The records ->
----------------------------------------

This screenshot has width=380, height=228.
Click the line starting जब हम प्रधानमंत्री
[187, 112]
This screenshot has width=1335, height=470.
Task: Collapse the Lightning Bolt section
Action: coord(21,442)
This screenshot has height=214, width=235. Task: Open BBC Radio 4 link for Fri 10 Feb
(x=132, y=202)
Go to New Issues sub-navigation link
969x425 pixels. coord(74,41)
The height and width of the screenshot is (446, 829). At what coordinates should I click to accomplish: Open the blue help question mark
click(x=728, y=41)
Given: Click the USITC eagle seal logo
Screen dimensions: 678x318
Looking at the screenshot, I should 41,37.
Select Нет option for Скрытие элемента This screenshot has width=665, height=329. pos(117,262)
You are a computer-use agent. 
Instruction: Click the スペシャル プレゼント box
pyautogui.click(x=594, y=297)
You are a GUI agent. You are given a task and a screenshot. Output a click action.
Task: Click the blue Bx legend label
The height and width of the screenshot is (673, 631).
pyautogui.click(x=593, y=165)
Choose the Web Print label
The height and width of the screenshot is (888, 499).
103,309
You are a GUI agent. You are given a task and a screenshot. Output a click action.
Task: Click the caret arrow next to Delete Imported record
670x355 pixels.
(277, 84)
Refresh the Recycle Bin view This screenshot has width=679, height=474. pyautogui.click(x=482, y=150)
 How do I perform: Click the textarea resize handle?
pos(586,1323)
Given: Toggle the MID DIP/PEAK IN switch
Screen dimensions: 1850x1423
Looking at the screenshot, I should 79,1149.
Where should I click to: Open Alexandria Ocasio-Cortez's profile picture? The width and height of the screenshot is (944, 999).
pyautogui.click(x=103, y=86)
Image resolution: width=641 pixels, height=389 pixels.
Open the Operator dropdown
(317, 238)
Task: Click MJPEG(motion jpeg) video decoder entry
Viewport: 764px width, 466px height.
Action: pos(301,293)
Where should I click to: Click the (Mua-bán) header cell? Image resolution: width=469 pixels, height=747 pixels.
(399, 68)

----------------------------------------

Instructions for the task ->
Exactly repeat the lines from the line that contains "Refresh the Recycle" to the end of the entries, both included, and leave out all other lines.

Solution for this task ->
Refresh the Recycle Bin view This screenshot has width=679, height=474. pyautogui.click(x=482, y=150)
 How do I perform: Click the textarea resize handle?
pos(586,1323)
Given: Toggle the MID DIP/PEAK IN switch
Screen dimensions: 1850x1423
Looking at the screenshot, I should 79,1149.
Where should I click to: Open Alexandria Ocasio-Cortez's profile picture? The width and height of the screenshot is (944, 999).
pyautogui.click(x=103, y=86)
Image resolution: width=641 pixels, height=389 pixels.
Open the Operator dropdown
(317, 238)
Task: Click MJPEG(motion jpeg) video decoder entry
Viewport: 764px width, 466px height.
Action: pos(301,293)
Where should I click to: Click the (Mua-bán) header cell? Image resolution: width=469 pixels, height=747 pixels.
(399, 68)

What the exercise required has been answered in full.